Extracted entries
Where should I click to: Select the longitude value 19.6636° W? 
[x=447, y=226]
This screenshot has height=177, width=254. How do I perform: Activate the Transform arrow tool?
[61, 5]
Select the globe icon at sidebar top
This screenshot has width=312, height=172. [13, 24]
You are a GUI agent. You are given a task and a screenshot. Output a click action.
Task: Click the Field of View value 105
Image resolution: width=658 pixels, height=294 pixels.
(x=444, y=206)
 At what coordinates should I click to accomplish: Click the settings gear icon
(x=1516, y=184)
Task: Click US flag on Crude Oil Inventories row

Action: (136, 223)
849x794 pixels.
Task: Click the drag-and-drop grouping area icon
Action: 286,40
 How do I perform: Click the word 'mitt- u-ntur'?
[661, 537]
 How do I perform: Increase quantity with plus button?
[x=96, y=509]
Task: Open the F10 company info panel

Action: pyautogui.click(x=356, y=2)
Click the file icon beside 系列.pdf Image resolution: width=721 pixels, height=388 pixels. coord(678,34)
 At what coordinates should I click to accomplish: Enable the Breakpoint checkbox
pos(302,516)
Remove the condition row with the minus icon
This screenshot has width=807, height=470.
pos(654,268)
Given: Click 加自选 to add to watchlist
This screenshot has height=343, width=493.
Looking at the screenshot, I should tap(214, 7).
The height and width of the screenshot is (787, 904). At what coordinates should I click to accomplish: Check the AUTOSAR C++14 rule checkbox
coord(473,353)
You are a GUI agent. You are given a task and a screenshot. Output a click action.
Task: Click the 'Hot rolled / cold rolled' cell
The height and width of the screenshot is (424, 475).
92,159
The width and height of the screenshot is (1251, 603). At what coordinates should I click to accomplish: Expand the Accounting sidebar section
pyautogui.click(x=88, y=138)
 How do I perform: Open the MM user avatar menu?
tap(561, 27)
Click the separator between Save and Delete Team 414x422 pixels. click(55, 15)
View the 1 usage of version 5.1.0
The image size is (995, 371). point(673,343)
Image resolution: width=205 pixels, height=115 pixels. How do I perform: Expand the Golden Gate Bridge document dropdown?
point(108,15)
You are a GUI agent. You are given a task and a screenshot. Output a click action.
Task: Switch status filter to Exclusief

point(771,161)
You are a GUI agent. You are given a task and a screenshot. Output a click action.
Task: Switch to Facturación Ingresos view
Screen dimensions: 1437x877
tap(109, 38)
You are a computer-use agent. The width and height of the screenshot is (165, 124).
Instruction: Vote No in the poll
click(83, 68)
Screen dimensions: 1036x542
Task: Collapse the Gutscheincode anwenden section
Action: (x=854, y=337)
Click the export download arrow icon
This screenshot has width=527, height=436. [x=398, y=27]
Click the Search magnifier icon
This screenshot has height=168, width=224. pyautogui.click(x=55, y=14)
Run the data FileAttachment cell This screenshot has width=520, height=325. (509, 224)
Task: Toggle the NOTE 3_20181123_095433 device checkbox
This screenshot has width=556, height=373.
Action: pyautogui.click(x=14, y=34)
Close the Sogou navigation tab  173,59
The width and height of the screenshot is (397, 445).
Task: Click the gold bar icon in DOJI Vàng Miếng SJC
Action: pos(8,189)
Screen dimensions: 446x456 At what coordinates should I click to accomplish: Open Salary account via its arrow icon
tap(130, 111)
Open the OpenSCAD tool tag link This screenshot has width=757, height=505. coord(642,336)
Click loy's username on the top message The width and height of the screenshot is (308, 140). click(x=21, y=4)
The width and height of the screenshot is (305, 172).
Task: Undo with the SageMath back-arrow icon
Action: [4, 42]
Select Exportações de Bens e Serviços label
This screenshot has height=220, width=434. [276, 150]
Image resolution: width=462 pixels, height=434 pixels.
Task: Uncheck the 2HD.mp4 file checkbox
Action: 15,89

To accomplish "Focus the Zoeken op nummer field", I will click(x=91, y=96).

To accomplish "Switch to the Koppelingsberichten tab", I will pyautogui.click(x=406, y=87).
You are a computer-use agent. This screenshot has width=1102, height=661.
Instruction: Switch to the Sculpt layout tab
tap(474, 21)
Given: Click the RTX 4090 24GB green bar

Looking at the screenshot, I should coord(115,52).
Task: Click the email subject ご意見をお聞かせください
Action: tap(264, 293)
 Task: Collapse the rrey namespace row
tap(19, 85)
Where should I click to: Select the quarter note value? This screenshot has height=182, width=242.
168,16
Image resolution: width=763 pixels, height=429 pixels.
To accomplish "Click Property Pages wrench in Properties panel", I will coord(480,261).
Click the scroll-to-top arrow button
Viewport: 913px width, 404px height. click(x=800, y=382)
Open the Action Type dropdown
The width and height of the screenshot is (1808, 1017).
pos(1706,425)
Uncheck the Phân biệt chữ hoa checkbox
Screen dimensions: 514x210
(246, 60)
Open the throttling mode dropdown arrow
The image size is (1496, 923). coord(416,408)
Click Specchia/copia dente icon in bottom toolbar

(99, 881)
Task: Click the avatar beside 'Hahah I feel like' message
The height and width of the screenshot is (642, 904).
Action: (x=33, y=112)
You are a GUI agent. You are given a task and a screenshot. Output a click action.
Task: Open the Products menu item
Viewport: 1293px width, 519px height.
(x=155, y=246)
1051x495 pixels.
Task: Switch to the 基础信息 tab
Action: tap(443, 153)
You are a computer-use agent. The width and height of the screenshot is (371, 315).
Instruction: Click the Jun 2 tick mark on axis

What you need to do
Give the listing again with "GUI agent" switched to "desktop assistant" throughout, leaving everything else unchanged.

The completed task
Where should I click to: Select the longitude value 19.6636° W? 
[x=447, y=226]
This screenshot has height=177, width=254. How do I perform: Activate the Transform arrow tool?
[61, 5]
Select the globe icon at sidebar top
This screenshot has width=312, height=172. [13, 24]
You are a desktop assistant. You are given a task and a screenshot. Output a click action.
Task: Click the Field of View value 105
Image resolution: width=658 pixels, height=294 pixels.
(x=444, y=206)
 At what coordinates should I click to accomplish: Click the settings gear icon
(x=1516, y=184)
Task: Click US flag on Crude Oil Inventories row

Action: (136, 223)
849x794 pixels.
Task: Click the drag-and-drop grouping area icon
Action: 286,40
 How do I perform: Click the word 'mitt- u-ntur'?
[661, 537]
 How do I perform: Increase quantity with plus button?
[x=96, y=509]
Task: Open the F10 company info panel

Action: pyautogui.click(x=356, y=2)
Click the file icon beside 系列.pdf Image resolution: width=721 pixels, height=388 pixels. coord(678,34)
 At what coordinates should I click to accomplish: Enable the Breakpoint checkbox
pos(302,516)
Remove the condition row with the minus icon
This screenshot has width=807, height=470.
pos(654,268)
Given: Click 加自选 to add to watchlist
This screenshot has height=343, width=493.
Looking at the screenshot, I should tap(214, 7).
The height and width of the screenshot is (787, 904). At what coordinates should I click to accomplish: Check the AUTOSAR C++14 rule checkbox
coord(473,353)
You are a desktop assistant. You are given a task and a screenshot. Output a click action.
Task: Click the 'Hot rolled / cold rolled' cell
The height and width of the screenshot is (424, 475).
92,159
The width and height of the screenshot is (1251, 603). At what coordinates should I click to accomplish: Expand the Accounting sidebar section
pyautogui.click(x=88, y=138)
 How do I perform: Open the MM user avatar menu?
tap(561, 27)
Click the separator between Save and Delete Team 414x422 pixels. click(55, 15)
View the 1 usage of version 5.1.0
The image size is (995, 371). point(673,343)
Image resolution: width=205 pixels, height=115 pixels. How do I perform: Expand the Golden Gate Bridge document dropdown?
point(108,15)
You are a desktop assistant. You are given a task and a screenshot. Output a click action.
Task: Switch status filter to Exclusief

point(771,161)
You are a desktop assistant. You are given a task and a screenshot. Output a click action.
Task: Switch to Facturación Ingresos view
Screen dimensions: 1437x877
tap(109, 38)
You are a computer-use agent. The width and height of the screenshot is (165, 124).
Instruction: Vote No in the poll
click(83, 68)
Screen dimensions: 1036x542
Task: Collapse the Gutscheincode anwenden section
Action: (x=854, y=337)
Click the export download arrow icon
This screenshot has width=527, height=436. [x=398, y=27]
Click the Search magnifier icon
This screenshot has height=168, width=224. pyautogui.click(x=55, y=14)
Run the data FileAttachment cell This screenshot has width=520, height=325. (509, 224)
Task: Toggle the NOTE 3_20181123_095433 device checkbox
This screenshot has width=556, height=373.
Action: pyautogui.click(x=14, y=34)
Close the Sogou navigation tab  173,59
The width and height of the screenshot is (397, 445).
Task: Click the gold bar icon in DOJI Vàng Miếng SJC
Action: pos(8,189)
Screen dimensions: 446x456 At what coordinates should I click to accomplish: Open Salary account via its arrow icon
tap(130, 111)
Open the OpenSCAD tool tag link This screenshot has width=757, height=505. coord(642,336)
Click loy's username on the top message The width and height of the screenshot is (308, 140). click(x=21, y=4)
The width and height of the screenshot is (305, 172).
Task: Undo with the SageMath back-arrow icon
Action: [4, 42]
Select Exportações de Bens e Serviços label
This screenshot has height=220, width=434. [276, 150]
Image resolution: width=462 pixels, height=434 pixels.
Task: Uncheck the 2HD.mp4 file checkbox
Action: 15,89

To accomplish "Focus the Zoeken op nummer field", I will click(x=91, y=96).

To accomplish "Switch to the Koppelingsberichten tab", I will pyautogui.click(x=406, y=87).
You are a computer-use agent. This screenshot has width=1102, height=661.
Instruction: Switch to the Sculpt layout tab
tap(474, 21)
Given: Click the RTX 4090 24GB green bar

Looking at the screenshot, I should coord(115,52).
Task: Click the email subject ご意見をお聞かせください
Action: tap(264, 293)
 Task: Collapse the rrey namespace row
tap(19, 85)
Where should I click to: Select the quarter note value? This screenshot has height=182, width=242.
168,16
Image resolution: width=763 pixels, height=429 pixels.
To accomplish "Click Property Pages wrench in Properties panel", I will coord(480,261).
Click the scroll-to-top arrow button
Viewport: 913px width, 404px height. click(x=800, y=382)
Open the Action Type dropdown
The width and height of the screenshot is (1808, 1017).
pos(1706,425)
Uncheck the Phân biệt chữ hoa checkbox
Screen dimensions: 514x210
(246, 60)
Open the throttling mode dropdown arrow
The image size is (1496, 923). coord(416,408)
Click Specchia/copia dente icon in bottom toolbar

(99, 881)
Task: Click the avatar beside 'Hahah I feel like' message
The height and width of the screenshot is (642, 904).
Action: (x=33, y=112)
You are a desktop assistant. You are given a task and a screenshot. Output a click action.
Task: Open the Products menu item
Viewport: 1293px width, 519px height.
(x=155, y=246)
1051x495 pixels.
Task: Switch to the 基础信息 tab
Action: tap(443, 153)
You are a computer-use agent. The width and height of the screenshot is (371, 315).
Instruction: Click the Jun 2 tick mark on axis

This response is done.